■ Work task: Output the data as it stands. Each line must match exactly.

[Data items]
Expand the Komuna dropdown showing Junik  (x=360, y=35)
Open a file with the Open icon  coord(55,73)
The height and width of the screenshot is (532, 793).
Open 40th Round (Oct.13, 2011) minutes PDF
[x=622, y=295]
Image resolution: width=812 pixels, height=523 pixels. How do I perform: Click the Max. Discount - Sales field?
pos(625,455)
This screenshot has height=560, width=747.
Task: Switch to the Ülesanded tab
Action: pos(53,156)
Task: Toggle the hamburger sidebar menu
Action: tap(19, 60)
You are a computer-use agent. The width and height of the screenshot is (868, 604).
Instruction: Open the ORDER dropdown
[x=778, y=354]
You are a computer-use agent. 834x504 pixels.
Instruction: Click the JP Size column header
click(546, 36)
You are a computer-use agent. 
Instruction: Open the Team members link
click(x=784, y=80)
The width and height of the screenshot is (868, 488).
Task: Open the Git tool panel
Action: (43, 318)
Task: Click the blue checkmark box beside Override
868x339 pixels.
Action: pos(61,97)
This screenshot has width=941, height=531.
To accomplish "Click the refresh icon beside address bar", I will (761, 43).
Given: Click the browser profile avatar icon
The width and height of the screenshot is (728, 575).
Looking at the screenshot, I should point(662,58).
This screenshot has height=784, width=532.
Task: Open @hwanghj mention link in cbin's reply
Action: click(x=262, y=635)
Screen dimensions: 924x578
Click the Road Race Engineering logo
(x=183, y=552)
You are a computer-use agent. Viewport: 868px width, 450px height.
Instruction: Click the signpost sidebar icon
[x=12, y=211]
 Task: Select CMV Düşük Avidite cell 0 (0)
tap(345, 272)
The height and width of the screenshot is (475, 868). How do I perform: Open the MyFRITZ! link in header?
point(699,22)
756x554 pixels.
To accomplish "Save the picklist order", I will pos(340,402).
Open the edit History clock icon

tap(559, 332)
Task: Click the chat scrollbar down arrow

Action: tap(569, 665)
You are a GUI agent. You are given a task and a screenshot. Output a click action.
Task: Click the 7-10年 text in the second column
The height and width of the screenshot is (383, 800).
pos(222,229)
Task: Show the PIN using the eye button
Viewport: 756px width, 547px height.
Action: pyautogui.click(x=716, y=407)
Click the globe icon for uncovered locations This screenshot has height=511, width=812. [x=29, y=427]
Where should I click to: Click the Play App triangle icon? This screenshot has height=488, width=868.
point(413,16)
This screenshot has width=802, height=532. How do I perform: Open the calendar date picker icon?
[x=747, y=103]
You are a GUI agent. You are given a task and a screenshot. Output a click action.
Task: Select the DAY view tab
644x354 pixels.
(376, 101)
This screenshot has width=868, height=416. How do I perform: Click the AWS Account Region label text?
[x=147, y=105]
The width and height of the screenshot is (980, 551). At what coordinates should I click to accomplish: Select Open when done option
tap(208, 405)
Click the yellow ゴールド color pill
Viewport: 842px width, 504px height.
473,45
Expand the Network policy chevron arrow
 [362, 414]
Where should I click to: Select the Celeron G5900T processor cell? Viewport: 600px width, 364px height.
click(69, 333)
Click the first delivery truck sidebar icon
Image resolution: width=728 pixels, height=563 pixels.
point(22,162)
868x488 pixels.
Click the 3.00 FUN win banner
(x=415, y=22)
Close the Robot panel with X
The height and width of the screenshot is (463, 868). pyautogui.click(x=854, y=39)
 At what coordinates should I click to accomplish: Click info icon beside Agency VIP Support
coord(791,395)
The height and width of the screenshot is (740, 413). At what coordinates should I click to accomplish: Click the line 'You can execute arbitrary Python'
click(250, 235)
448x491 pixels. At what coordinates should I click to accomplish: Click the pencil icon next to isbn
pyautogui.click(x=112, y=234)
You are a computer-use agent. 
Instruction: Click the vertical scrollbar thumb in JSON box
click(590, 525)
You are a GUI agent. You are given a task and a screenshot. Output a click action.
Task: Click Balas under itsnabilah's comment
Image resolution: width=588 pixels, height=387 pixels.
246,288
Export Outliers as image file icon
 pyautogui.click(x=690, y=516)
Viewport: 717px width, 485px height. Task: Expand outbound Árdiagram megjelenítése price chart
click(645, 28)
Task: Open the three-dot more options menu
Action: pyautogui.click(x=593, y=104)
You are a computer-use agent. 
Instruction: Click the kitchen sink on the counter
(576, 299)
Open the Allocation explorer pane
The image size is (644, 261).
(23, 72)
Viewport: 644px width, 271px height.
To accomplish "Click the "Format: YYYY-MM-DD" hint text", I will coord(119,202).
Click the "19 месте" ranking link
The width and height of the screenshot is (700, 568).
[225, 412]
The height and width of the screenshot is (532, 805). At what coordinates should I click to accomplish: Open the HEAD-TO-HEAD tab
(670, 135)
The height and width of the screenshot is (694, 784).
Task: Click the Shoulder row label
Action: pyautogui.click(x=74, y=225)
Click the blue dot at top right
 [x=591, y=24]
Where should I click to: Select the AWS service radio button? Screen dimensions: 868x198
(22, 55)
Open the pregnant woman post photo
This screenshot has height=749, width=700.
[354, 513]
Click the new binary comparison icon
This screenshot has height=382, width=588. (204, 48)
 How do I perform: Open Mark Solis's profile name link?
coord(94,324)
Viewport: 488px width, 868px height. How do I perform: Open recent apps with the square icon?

■ Solution to this problem:
Expand the Komuna dropdown showing Junik  (x=360, y=35)
Open a file with the Open icon  coord(55,73)
The height and width of the screenshot is (532, 793).
Open 40th Round (Oct.13, 2011) minutes PDF
[x=622, y=295]
Image resolution: width=812 pixels, height=523 pixels. How do I perform: Click the Max. Discount - Sales field?
pos(625,455)
This screenshot has height=560, width=747.
Task: Switch to the Ülesanded tab
Action: pos(53,156)
Task: Toggle the hamburger sidebar menu
Action: tap(19, 60)
You are a computer-use agent. The width and height of the screenshot is (868, 604).
Instruction: Open the ORDER dropdown
[x=778, y=354]
You are a computer-use agent. 834x504 pixels.
Instruction: Click the JP Size column header
click(546, 36)
You are a computer-use agent. 
Instruction: Open the Team members link
click(x=784, y=80)
The width and height of the screenshot is (868, 488).
Task: Open the Git tool panel
Action: (43, 318)
Task: Click the blue checkmark box beside Override
868x339 pixels.
Action: pos(61,97)
This screenshot has width=941, height=531.
To accomplish "Click the refresh icon beside address bar", I will (761, 43).
Given: Click the browser profile avatar icon
The width and height of the screenshot is (728, 575).
Looking at the screenshot, I should point(662,58).
This screenshot has height=784, width=532.
Task: Open @hwanghj mention link in cbin's reply
Action: click(x=262, y=635)
Screen dimensions: 924x578
Click the Road Race Engineering logo
(x=183, y=552)
You are a computer-use agent. Viewport: 868px width, 450px height.
Instruction: Click the signpost sidebar icon
[x=12, y=211]
 Task: Select CMV Düşük Avidite cell 0 (0)
tap(345, 272)
The height and width of the screenshot is (475, 868). How do I perform: Open the MyFRITZ! link in header?
point(699,22)
756x554 pixels.
To accomplish "Save the picklist order", I will pos(340,402).
Open the edit History clock icon

tap(559, 332)
Task: Click the chat scrollbar down arrow

Action: tap(569, 665)
You are a GUI agent. You are given a task and a screenshot. Output a click action.
Task: Click the 7-10年 text in the second column
The height and width of the screenshot is (383, 800).
pos(222,229)
Task: Show the PIN using the eye button
Viewport: 756px width, 547px height.
Action: pyautogui.click(x=716, y=407)
Click the globe icon for uncovered locations This screenshot has height=511, width=812. [x=29, y=427]
Where should I click to: Click the Play App triangle icon? This screenshot has height=488, width=868.
point(413,16)
This screenshot has width=802, height=532. How do I perform: Open the calendar date picker icon?
[x=747, y=103]
You are a GUI agent. You are given a task and a screenshot. Output a click action.
Task: Select the DAY view tab
644x354 pixels.
(376, 101)
This screenshot has width=868, height=416. How do I perform: Click the AWS Account Region label text?
[x=147, y=105]
The width and height of the screenshot is (980, 551). At what coordinates should I click to accomplish: Select Open when done option
tap(208, 405)
Click the yellow ゴールド color pill
Viewport: 842px width, 504px height.
473,45
Expand the Network policy chevron arrow
 [362, 414]
Where should I click to: Select the Celeron G5900T processor cell? Viewport: 600px width, 364px height.
click(69, 333)
Click the first delivery truck sidebar icon
Image resolution: width=728 pixels, height=563 pixels.
point(22,162)
868x488 pixels.
Click the 3.00 FUN win banner
(x=415, y=22)
Close the Robot panel with X
The height and width of the screenshot is (463, 868). pyautogui.click(x=854, y=39)
 At what coordinates should I click to accomplish: Click info icon beside Agency VIP Support
coord(791,395)
The height and width of the screenshot is (740, 413). At what coordinates should I click to accomplish: Click the line 'You can execute arbitrary Python'
click(250, 235)
448x491 pixels. At what coordinates should I click to accomplish: Click the pencil icon next to isbn
pyautogui.click(x=112, y=234)
You are a computer-use agent. 
Instruction: Click the vertical scrollbar thumb in JSON box
click(590, 525)
You are a GUI agent. You are given a task and a screenshot. Output a click action.
Task: Click Balas under itsnabilah's comment
Image resolution: width=588 pixels, height=387 pixels.
246,288
Export Outliers as image file icon
 pyautogui.click(x=690, y=516)
Viewport: 717px width, 485px height. Task: Expand outbound Árdiagram megjelenítése price chart
click(645, 28)
Task: Open the three-dot more options menu
Action: pyautogui.click(x=593, y=104)
You are a computer-use agent. 
Instruction: Click the kitchen sink on the counter
(576, 299)
Open the Allocation explorer pane
The image size is (644, 261).
(23, 72)
Viewport: 644px width, 271px height.
To accomplish "Click the "Format: YYYY-MM-DD" hint text", I will coord(119,202).
Click the "19 месте" ranking link
The width and height of the screenshot is (700, 568).
[225, 412]
The height and width of the screenshot is (532, 805). At what coordinates should I click to accomplish: Open the HEAD-TO-HEAD tab
(670, 135)
The height and width of the screenshot is (694, 784).
Task: Click the Shoulder row label
Action: pyautogui.click(x=74, y=225)
Click the blue dot at top right
 [x=591, y=24]
Where should I click to: Select the AWS service radio button? Screen dimensions: 868x198
(22, 55)
Open the pregnant woman post photo
This screenshot has height=749, width=700.
[354, 513]
Click the new binary comparison icon
This screenshot has height=382, width=588. (204, 48)
 How do I perform: Open Mark Solis's profile name link?
coord(94,324)
Viewport: 488px width, 868px height. How do I perform: Open recent apps with the square icon?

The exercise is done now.